** Data for this task follows **

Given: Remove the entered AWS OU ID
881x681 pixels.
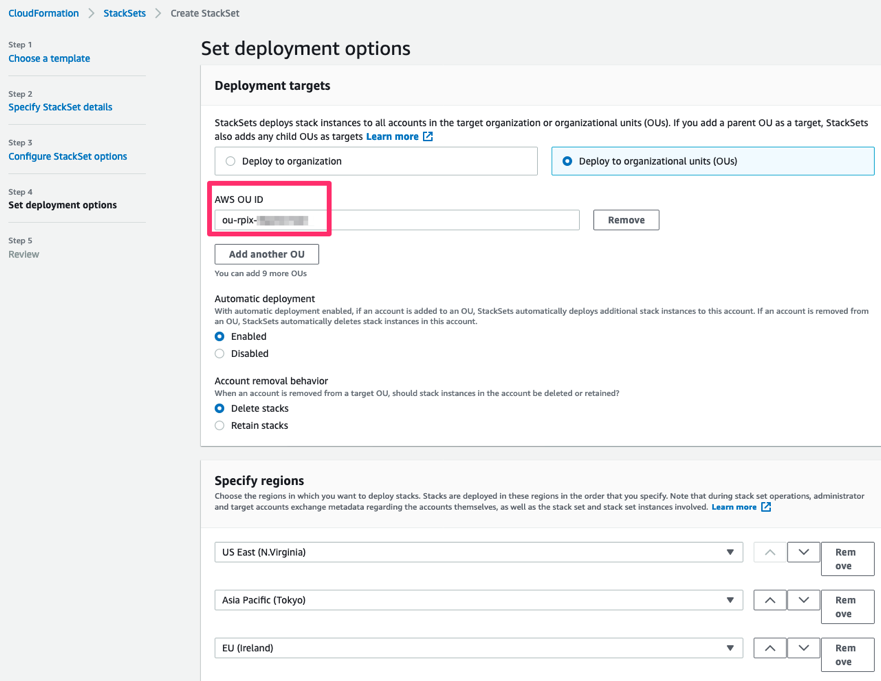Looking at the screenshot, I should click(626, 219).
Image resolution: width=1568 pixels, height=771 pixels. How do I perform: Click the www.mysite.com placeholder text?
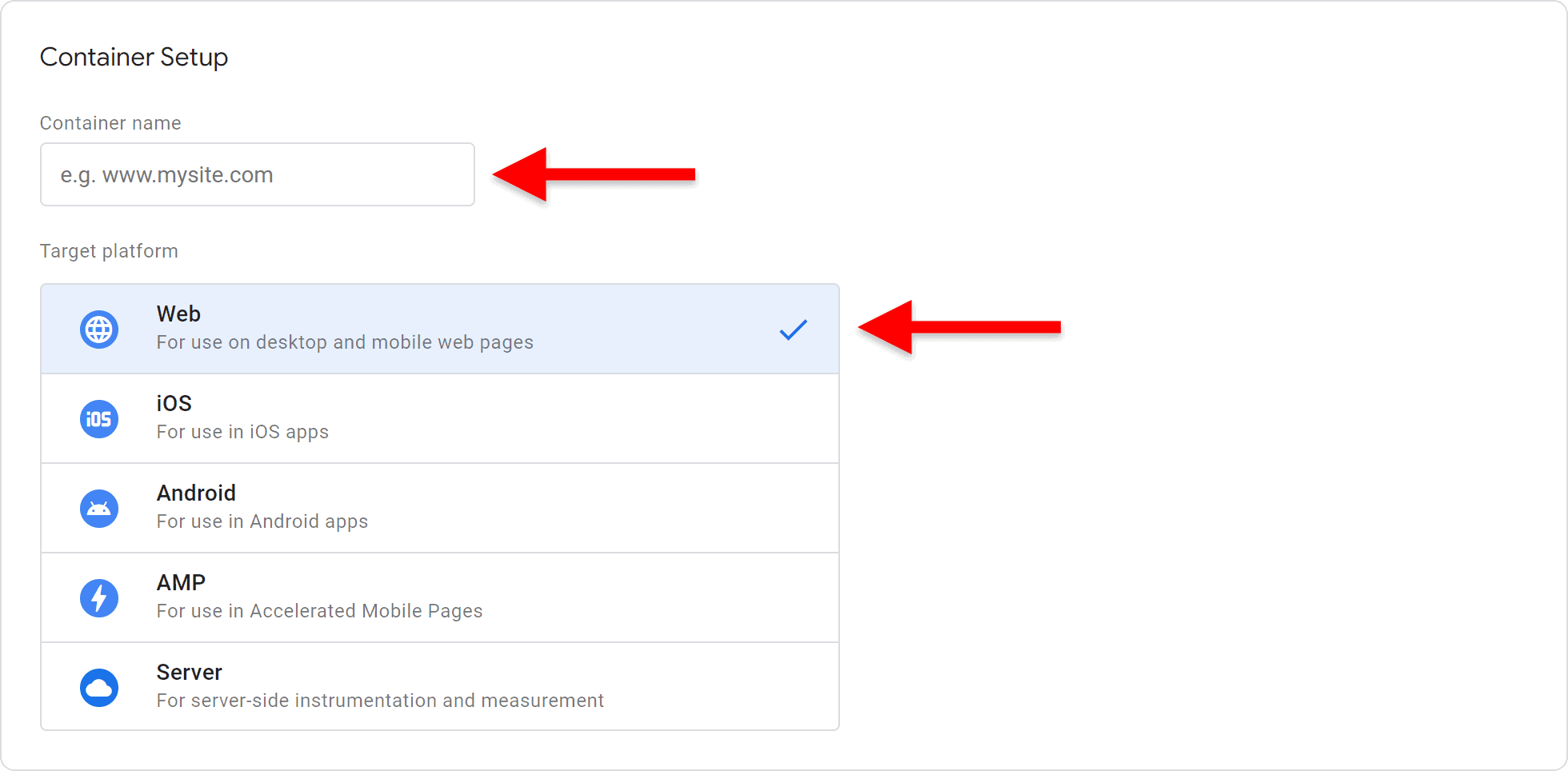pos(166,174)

** End of Data for this task **
** Data for this task follows **

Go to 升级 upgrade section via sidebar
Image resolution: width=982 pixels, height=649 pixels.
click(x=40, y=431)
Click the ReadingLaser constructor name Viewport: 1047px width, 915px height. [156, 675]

** End of Data for this task **
** Data for this task follows **

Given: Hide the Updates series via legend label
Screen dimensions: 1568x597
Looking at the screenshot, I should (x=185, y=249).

** End of Data for this task **

**Work required:** Could you reproduce exactly the lines of the entries above, from the one with "Go to 升级 upgrade section via sidebar" through the one with "Click the ReadingLaser", and nothing else?

**Exercise output:**
Go to 升级 upgrade section via sidebar
Image resolution: width=982 pixels, height=649 pixels.
click(x=40, y=431)
Click the ReadingLaser constructor name Viewport: 1047px width, 915px height. [156, 675]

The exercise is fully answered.